### RECORDS PROVIDED

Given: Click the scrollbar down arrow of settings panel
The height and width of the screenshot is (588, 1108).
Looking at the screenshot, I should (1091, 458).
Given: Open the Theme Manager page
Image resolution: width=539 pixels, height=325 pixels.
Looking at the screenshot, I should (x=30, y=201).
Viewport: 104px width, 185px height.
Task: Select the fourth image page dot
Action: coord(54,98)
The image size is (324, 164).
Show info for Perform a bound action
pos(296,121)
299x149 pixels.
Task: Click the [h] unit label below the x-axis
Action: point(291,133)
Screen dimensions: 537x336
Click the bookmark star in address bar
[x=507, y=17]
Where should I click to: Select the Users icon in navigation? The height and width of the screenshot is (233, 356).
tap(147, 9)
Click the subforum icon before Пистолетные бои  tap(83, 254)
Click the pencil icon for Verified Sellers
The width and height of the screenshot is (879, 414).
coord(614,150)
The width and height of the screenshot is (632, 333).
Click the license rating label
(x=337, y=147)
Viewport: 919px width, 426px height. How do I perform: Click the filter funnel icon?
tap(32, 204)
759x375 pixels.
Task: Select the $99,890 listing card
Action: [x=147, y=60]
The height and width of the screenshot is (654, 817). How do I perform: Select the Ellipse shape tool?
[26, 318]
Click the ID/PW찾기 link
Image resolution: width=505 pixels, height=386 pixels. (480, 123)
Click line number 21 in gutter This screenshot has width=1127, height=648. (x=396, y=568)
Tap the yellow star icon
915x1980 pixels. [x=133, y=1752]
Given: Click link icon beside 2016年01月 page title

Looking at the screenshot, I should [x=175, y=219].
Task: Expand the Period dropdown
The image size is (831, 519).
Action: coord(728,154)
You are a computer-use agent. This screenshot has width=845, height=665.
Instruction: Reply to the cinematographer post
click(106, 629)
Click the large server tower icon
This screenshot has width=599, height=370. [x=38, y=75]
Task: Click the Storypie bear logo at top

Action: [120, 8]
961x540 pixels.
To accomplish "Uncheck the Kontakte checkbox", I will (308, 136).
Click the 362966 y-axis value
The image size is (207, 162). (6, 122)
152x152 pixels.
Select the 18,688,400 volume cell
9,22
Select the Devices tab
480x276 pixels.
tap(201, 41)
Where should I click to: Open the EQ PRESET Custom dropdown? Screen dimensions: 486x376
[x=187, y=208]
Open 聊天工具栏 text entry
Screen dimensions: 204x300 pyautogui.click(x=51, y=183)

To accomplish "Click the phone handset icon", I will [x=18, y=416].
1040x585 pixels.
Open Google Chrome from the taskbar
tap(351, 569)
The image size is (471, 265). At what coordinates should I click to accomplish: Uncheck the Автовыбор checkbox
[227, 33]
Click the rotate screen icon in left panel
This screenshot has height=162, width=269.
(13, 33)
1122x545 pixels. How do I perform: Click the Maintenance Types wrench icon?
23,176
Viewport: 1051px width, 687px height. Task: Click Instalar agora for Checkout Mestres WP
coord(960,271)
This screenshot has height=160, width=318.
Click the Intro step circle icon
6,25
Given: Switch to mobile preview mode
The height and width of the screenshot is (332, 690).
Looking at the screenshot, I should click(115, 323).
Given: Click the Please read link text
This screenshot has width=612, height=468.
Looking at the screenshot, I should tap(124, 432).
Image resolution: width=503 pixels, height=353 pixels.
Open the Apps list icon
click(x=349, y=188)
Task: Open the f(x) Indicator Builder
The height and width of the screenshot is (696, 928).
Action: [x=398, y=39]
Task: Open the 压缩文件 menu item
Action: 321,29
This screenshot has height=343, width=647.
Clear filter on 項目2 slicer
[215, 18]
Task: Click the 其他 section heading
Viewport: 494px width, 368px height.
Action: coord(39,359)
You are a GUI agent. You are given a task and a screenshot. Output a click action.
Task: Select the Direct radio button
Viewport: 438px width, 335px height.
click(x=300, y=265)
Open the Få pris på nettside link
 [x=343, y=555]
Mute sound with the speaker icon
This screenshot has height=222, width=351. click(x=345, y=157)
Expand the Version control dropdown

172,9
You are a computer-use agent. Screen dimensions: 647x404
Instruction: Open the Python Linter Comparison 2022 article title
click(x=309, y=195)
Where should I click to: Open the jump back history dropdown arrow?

######

TASK STATEMENT: Which lines in the records above contain the string "agent"? Copy them.

RESULT OF THE TASK:
You are a computer-use agent. This screenshot has width=845, height=665.
You are a GUI agent. You are given a task and a screenshot. Output a click action.
You are a computer-use agent. Screen dimensions: 647x404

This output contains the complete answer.